- _DATA TO EXAMINE_:

_ _ _ _

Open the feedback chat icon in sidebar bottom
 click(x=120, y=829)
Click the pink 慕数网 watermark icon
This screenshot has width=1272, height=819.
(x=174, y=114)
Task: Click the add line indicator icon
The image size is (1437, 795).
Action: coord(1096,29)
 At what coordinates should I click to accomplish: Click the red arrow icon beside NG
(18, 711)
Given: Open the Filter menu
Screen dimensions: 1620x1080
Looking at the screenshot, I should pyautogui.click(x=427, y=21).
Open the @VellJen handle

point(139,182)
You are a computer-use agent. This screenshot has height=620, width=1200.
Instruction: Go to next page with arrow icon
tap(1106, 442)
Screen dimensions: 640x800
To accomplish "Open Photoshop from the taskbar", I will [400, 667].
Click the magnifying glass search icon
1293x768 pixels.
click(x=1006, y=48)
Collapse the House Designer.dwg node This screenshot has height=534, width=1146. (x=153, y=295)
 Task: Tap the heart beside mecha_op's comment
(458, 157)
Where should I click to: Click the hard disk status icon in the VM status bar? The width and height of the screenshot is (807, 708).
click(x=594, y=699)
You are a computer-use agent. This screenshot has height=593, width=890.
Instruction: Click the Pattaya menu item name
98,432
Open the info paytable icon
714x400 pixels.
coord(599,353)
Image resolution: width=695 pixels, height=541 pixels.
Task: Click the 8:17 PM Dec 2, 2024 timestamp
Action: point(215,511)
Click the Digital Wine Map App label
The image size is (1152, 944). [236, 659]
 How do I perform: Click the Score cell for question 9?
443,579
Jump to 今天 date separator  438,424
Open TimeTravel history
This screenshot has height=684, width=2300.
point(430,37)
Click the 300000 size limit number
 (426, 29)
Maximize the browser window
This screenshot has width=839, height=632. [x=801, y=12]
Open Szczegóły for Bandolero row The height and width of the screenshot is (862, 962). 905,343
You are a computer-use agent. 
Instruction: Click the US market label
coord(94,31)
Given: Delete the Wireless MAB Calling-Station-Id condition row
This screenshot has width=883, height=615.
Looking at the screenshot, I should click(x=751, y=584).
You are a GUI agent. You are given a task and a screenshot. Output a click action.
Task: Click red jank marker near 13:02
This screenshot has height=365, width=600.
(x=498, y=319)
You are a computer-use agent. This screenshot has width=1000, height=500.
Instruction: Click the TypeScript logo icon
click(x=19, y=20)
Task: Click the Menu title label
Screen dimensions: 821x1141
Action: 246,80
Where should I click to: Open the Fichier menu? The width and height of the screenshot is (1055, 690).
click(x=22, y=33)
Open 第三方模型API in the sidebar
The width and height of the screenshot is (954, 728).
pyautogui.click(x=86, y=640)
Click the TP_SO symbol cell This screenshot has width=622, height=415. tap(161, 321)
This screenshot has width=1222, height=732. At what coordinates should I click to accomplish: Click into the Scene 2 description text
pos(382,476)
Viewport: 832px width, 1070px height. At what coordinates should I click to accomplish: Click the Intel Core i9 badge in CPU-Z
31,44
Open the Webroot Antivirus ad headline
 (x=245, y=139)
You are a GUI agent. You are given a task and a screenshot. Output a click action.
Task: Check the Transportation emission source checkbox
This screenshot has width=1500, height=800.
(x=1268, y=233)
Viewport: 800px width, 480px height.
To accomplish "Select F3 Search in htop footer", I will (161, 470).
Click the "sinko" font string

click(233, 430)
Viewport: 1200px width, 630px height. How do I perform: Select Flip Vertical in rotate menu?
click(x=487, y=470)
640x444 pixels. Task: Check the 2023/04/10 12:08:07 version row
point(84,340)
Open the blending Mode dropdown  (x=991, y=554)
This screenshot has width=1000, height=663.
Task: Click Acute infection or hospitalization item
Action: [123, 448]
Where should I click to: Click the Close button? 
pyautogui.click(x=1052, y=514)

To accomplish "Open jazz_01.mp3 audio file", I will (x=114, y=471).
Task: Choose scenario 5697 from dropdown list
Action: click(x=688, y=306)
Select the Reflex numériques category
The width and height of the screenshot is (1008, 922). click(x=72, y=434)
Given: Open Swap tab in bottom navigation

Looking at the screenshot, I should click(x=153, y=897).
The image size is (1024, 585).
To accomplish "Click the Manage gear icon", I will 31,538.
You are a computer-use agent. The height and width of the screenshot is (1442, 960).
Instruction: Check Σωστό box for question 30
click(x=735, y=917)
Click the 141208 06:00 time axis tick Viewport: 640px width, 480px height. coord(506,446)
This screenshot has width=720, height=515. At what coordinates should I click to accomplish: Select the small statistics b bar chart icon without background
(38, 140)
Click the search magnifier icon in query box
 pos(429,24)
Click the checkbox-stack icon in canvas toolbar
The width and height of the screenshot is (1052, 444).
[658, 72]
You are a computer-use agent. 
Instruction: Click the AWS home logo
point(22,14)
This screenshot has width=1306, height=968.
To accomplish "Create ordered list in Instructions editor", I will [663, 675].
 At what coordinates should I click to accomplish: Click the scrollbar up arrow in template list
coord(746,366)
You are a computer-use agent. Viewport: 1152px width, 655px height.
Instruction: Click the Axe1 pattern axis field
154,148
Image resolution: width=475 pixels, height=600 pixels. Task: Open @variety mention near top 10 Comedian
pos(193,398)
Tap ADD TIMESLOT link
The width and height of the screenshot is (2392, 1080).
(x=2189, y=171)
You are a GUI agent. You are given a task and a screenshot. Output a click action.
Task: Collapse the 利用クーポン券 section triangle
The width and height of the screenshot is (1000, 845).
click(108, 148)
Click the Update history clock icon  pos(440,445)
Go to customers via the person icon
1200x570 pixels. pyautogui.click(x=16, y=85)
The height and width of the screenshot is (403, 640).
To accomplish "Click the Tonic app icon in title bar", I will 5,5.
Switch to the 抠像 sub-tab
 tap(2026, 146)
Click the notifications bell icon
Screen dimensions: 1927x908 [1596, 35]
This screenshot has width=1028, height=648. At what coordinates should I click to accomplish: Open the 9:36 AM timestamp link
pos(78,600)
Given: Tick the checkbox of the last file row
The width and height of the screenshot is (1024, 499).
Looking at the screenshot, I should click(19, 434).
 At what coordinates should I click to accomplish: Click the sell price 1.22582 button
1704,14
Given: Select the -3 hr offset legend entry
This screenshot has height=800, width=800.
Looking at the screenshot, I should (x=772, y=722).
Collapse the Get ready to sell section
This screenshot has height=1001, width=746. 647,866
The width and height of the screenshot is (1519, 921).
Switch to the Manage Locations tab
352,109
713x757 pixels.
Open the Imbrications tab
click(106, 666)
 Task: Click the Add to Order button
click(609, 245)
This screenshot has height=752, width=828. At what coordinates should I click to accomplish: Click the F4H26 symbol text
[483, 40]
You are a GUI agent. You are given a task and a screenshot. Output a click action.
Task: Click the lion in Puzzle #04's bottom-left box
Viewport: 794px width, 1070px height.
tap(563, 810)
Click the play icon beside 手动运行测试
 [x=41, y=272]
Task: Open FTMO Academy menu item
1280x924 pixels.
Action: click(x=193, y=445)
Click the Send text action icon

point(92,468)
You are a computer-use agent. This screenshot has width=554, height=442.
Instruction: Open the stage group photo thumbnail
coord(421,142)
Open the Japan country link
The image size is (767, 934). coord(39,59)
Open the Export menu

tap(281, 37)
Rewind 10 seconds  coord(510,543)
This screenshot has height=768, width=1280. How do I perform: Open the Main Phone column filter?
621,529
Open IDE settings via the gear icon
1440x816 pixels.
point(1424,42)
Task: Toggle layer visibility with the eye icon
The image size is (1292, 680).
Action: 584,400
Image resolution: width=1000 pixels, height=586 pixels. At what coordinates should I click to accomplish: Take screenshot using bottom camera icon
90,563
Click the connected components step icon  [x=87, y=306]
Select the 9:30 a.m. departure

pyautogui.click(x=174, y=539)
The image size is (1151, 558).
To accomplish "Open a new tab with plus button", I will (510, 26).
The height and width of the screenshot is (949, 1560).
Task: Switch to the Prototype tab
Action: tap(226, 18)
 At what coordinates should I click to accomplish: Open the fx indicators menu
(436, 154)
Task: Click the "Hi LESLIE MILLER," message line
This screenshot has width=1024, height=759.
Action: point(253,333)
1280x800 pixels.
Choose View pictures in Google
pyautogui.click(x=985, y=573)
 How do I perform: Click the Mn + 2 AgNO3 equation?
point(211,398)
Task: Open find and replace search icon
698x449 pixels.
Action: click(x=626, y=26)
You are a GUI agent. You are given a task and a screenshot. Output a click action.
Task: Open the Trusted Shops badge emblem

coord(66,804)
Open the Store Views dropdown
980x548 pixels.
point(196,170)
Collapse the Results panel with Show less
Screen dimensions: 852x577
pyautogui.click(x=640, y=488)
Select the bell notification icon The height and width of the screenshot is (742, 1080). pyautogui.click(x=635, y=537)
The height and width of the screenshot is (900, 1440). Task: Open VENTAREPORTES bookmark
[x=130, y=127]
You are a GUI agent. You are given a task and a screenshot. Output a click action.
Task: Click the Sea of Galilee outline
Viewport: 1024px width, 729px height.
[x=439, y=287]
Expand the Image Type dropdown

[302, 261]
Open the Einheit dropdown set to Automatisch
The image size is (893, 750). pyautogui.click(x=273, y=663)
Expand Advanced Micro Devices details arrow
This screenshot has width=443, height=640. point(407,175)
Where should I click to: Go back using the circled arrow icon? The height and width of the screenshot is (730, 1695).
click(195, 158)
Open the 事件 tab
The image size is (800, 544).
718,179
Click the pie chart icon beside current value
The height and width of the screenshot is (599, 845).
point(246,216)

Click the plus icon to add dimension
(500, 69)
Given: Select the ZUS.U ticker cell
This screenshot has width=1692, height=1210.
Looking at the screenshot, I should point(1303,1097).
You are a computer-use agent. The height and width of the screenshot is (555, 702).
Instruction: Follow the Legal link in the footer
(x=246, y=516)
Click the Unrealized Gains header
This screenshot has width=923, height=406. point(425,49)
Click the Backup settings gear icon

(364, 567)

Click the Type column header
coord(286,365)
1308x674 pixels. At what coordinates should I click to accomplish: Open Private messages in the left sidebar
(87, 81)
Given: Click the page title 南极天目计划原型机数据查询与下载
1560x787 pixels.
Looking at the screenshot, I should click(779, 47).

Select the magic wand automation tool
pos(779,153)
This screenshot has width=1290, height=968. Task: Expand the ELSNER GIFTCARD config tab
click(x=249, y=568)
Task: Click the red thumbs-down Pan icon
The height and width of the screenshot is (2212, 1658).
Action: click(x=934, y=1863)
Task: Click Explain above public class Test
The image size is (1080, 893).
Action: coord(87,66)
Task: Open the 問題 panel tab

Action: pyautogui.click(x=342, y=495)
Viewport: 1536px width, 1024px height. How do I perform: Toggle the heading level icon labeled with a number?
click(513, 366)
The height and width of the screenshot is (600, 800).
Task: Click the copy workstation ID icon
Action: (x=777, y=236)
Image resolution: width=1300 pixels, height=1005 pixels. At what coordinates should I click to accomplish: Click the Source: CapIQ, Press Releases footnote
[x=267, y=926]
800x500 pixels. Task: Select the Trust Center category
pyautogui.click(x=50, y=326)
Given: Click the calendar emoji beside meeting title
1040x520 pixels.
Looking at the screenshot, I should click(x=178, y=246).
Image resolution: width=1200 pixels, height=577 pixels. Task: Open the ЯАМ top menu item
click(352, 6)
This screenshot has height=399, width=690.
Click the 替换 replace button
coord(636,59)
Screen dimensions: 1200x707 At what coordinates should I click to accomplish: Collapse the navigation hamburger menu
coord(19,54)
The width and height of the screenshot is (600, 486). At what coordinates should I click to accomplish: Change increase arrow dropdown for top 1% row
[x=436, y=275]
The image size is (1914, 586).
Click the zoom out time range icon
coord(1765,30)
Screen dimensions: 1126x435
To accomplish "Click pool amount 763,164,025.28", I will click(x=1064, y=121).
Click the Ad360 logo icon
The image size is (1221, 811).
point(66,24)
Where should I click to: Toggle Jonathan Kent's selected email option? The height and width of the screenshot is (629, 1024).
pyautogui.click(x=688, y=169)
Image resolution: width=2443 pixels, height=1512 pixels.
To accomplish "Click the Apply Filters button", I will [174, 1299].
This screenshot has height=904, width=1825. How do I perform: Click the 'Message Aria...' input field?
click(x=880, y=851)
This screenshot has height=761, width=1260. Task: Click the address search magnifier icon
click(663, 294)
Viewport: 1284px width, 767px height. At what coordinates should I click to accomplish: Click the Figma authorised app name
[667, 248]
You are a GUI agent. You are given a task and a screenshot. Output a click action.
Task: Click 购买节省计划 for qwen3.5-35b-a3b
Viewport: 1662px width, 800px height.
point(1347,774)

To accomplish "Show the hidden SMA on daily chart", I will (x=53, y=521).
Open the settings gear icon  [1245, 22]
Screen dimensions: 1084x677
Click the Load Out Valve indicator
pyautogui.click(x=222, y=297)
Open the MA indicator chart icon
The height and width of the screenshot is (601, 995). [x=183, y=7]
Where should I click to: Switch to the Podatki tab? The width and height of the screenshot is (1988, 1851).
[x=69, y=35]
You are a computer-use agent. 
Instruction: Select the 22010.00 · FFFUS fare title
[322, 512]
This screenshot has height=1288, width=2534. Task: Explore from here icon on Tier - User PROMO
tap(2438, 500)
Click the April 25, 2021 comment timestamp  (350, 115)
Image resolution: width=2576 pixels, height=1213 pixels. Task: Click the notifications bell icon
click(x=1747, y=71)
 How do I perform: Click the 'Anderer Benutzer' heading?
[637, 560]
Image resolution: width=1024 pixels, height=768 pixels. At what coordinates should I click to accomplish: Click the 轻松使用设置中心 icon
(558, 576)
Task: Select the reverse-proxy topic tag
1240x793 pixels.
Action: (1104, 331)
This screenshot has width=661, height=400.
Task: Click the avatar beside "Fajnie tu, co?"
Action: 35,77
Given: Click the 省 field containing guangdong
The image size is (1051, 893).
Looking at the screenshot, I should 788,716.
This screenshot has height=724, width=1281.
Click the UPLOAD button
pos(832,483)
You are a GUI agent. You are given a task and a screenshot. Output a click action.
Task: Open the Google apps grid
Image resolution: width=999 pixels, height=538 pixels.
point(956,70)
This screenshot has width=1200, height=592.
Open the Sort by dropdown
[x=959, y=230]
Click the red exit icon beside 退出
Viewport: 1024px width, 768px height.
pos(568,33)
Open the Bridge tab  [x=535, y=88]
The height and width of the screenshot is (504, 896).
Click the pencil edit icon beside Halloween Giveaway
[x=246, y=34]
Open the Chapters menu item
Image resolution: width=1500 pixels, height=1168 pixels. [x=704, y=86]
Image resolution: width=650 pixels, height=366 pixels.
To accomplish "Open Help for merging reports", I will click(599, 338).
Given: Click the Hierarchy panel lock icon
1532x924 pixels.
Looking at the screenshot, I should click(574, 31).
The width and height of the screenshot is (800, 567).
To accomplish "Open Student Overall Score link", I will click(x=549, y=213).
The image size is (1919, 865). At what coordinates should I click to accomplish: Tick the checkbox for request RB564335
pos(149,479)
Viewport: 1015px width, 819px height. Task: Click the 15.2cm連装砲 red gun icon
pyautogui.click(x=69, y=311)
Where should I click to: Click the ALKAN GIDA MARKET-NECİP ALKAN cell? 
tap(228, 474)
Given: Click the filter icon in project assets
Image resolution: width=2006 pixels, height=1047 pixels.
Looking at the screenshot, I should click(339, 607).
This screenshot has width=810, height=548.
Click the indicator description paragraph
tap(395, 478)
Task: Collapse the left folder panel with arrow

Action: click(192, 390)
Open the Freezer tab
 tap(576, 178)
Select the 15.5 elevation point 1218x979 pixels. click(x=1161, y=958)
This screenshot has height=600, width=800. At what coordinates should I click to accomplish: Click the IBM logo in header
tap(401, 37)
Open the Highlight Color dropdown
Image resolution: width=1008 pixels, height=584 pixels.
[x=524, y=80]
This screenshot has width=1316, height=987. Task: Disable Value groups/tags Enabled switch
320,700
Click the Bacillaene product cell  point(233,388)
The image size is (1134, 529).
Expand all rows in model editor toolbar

_ _ _ _

- _EXERCISE BRIEF_: Show all lines from the entries that hold "editor".

- _OUTPUT OF THE EXERCISE_:
To accomplish "Create ordered list in Instructions editor", I will [663, 675].
Expand all rows in model editor toolbar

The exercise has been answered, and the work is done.